Rund 90 Prozent aller derzeit auf der Welt geförderten Seltenen Erden stammen aus China. Mit seiner Preispolitik hat das Land fast alle Wettbewerber vom Markt verdrängt. Erst langsam gibt es wieder Versuche aus den USA, Kanada und Australien, neue Minen für Seltene Erden aufzubauen.

Die chinesische Politik, die Ausfuhr der Rohstoffe zu limitieren, findet im Westen wenig Zuspruch. China führt dabei jedoch eine Strategie aus, die man bereits bei der Kohle erfolgreich angewandt hat. Auch hier war China früher Großexporteur. Inzwischen ist man dazu übergegangen, die eigenen Stahlanlagen mit der heimischen Kohle zu versorgen. Hier hat ein Wandel stattgefunden, China ist einer der größten Kohlimporteure der Welt geworden.
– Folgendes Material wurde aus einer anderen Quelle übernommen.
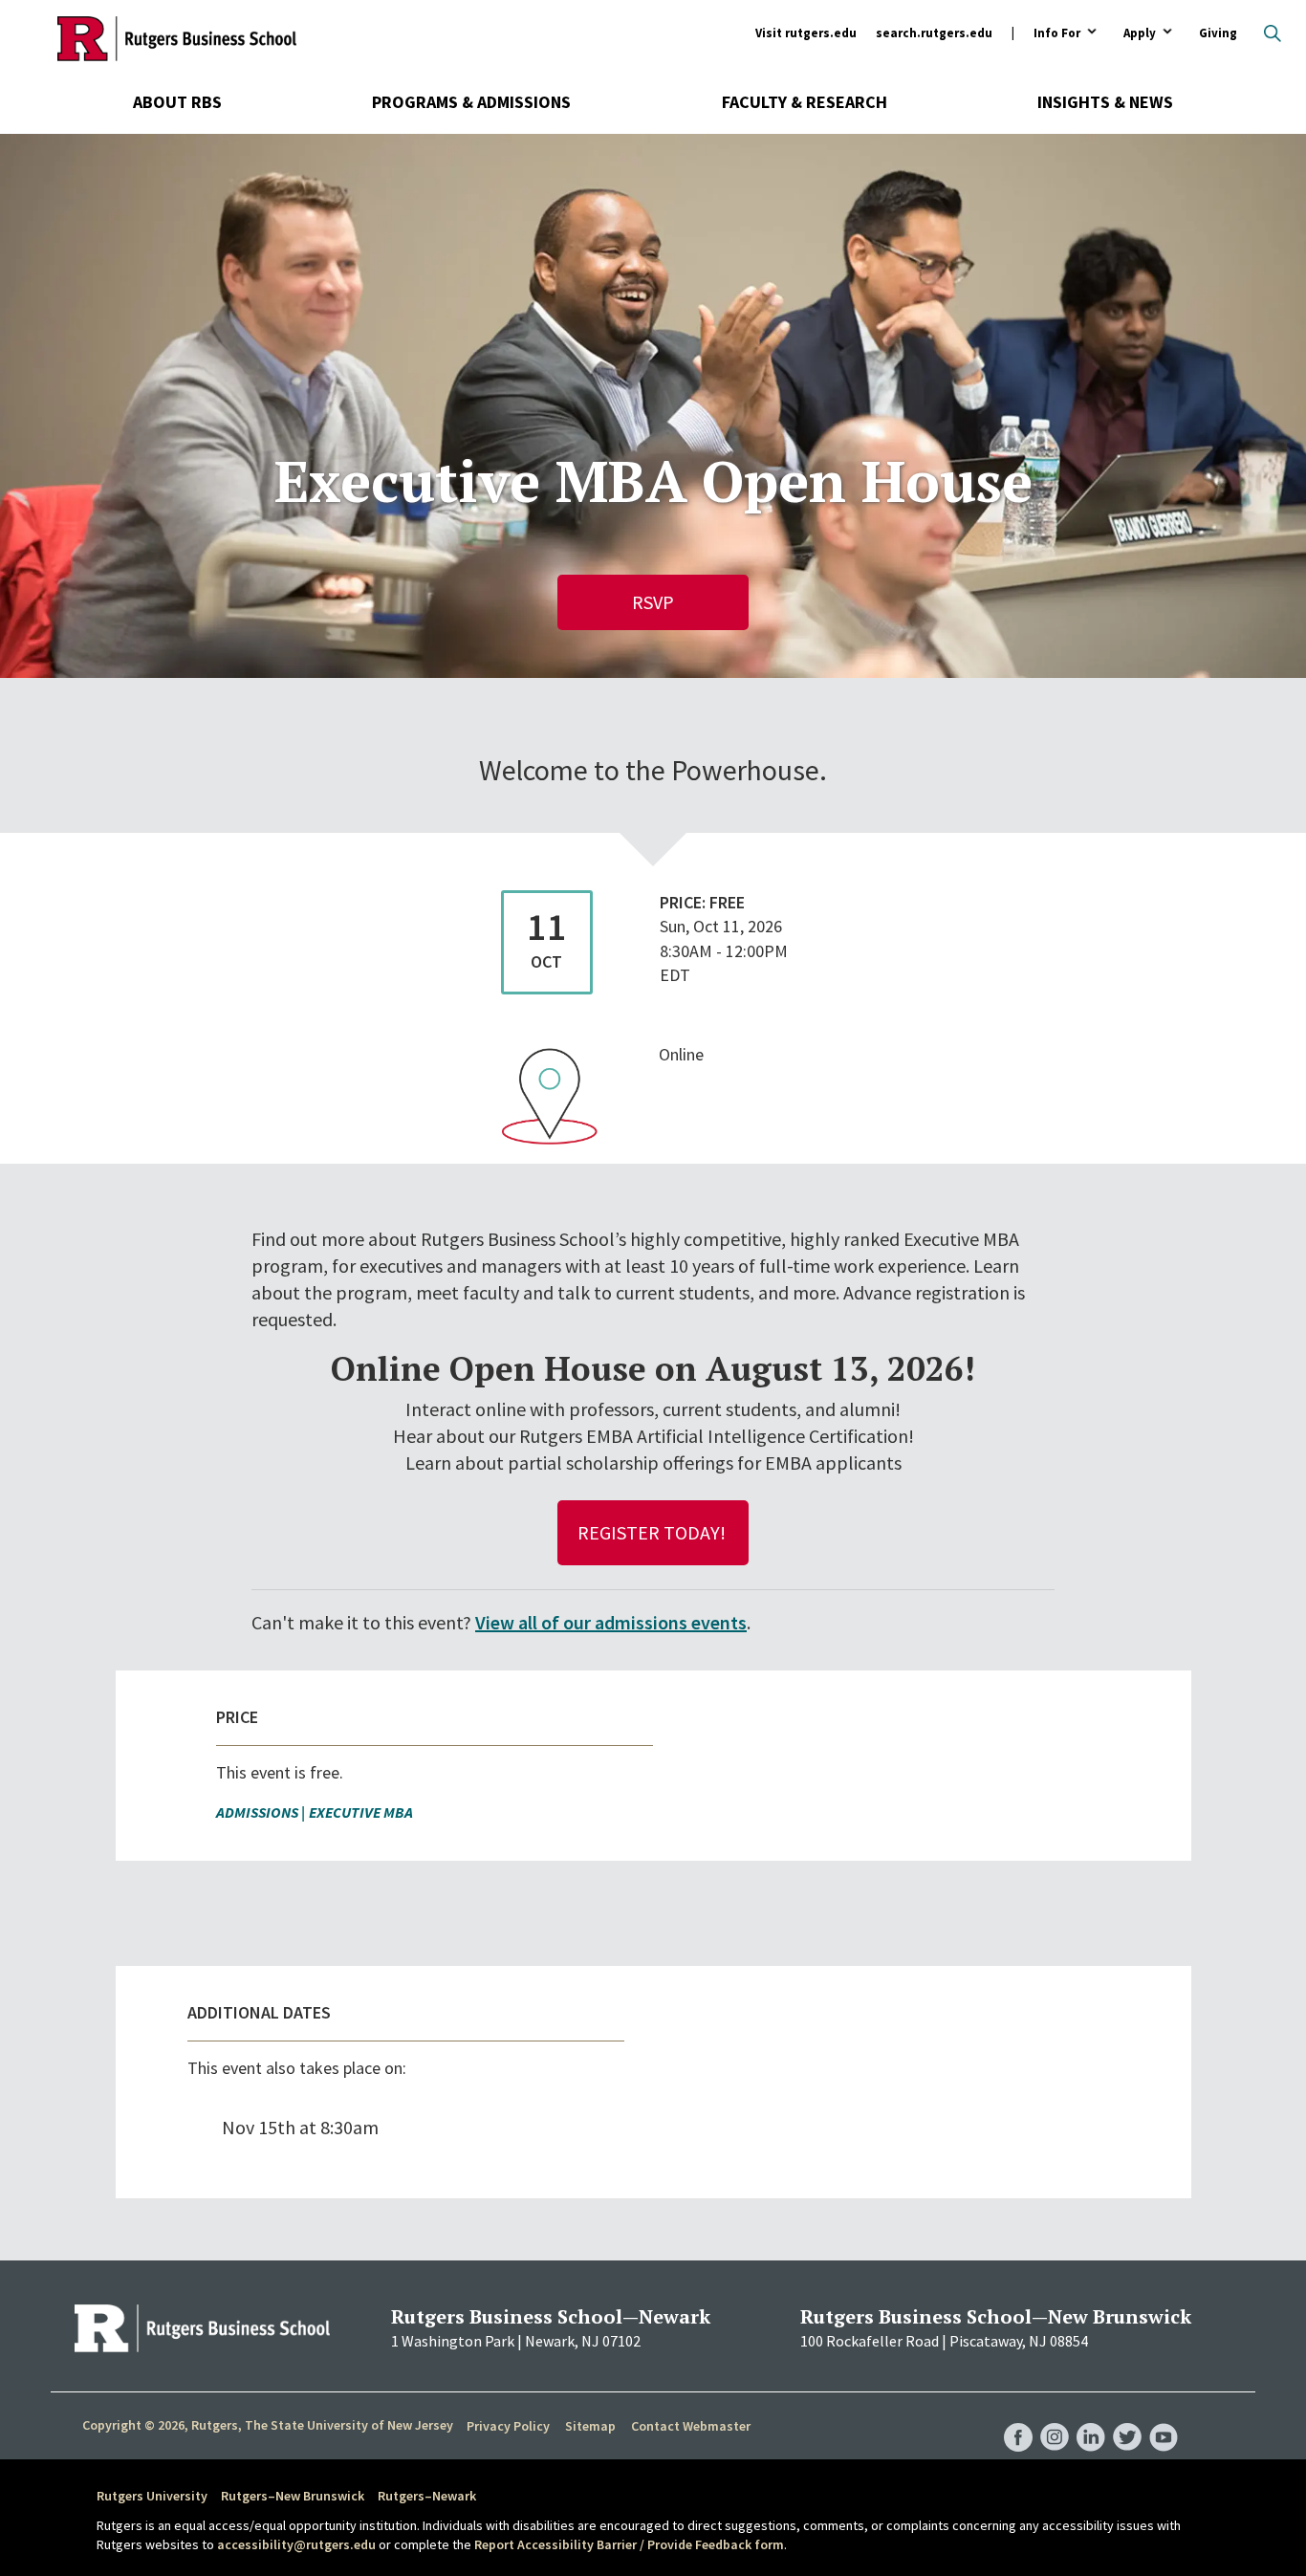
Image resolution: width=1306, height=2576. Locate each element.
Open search (1272, 33)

Diese Situation könnte auch bei den Seltenen Erden eintreten. Marktbeobachter halten es für denkbar, dass China spätestens ab 2014 eine Reihe von mittleren und schweren Seltenen Erden importieren muss. Das Land hat es geschafft, eine Industrie rund um die Seltenen Erden aufzubauen. So wird die Wertschöpfungskette deutlich verlängert und China kann mehr an seinen eigenen Rohstoffen verdienen. Dies wird an einem Wert sehr deutlich. Vor zehn Jahren hat China rund 25 Prozent der geförderten Seltenen Erden im eigenen Land verbraucht. Inzwischen ist dieser Wert auf 65 Prozent angestiegen.

Vor allem bei der Produktion von speziellen Magneten und bei Leuchtstoffen hat sich das asiatische Land aufgrund der Seltenen Erden einen Spitzenplatz am Markt gesichert. 80 Prozent der Magnete und 70 Prozent der weltweit hergestellten Leuchtstoffe stammen aus China. Ohne die eigenen Bodenschätze wäre dies nicht machbar gewesen. Chinesische Regierungsstellen setzen darauf, auch bei weiteren Produkten eine führende Stellung einzunehmen – mit Hilfe der Seltenen Erden.

Wie viel von diesen Rohstoffen noch im chinesischen Boden zu finden ist, ist unklar. Darüber wird heftig gestritten. US-Stellen glauben, dass rund die Hälfte der weltweiten Ressourcen an Seltenen Erden in China liegen. Dabei soll es sich um 55 Millionen Tonnen handeln. Russland soll bei den noch vorhandenen Bodenschätzen auf 19 Millionen Tonnen kommen, in den USA sollen 13 Millionen Tonnen der unterschiedlichen Seltenen Erden liegen. Chinesische Stellen halten dies für übertrieben, sie gehen von etwa 28 Millionen Tonnen aus, die noch im Inland zu finden sind. Da der eigenen Verbrauch in den kommenden Jahren um jeweils mindestens 10 Prozent ansteigen soll, wären es nicht verwunderlich, wenn aus dem Großexporteur in nicht allzu langer Zukunft ein Importeur für verschiedene Erden werden wird.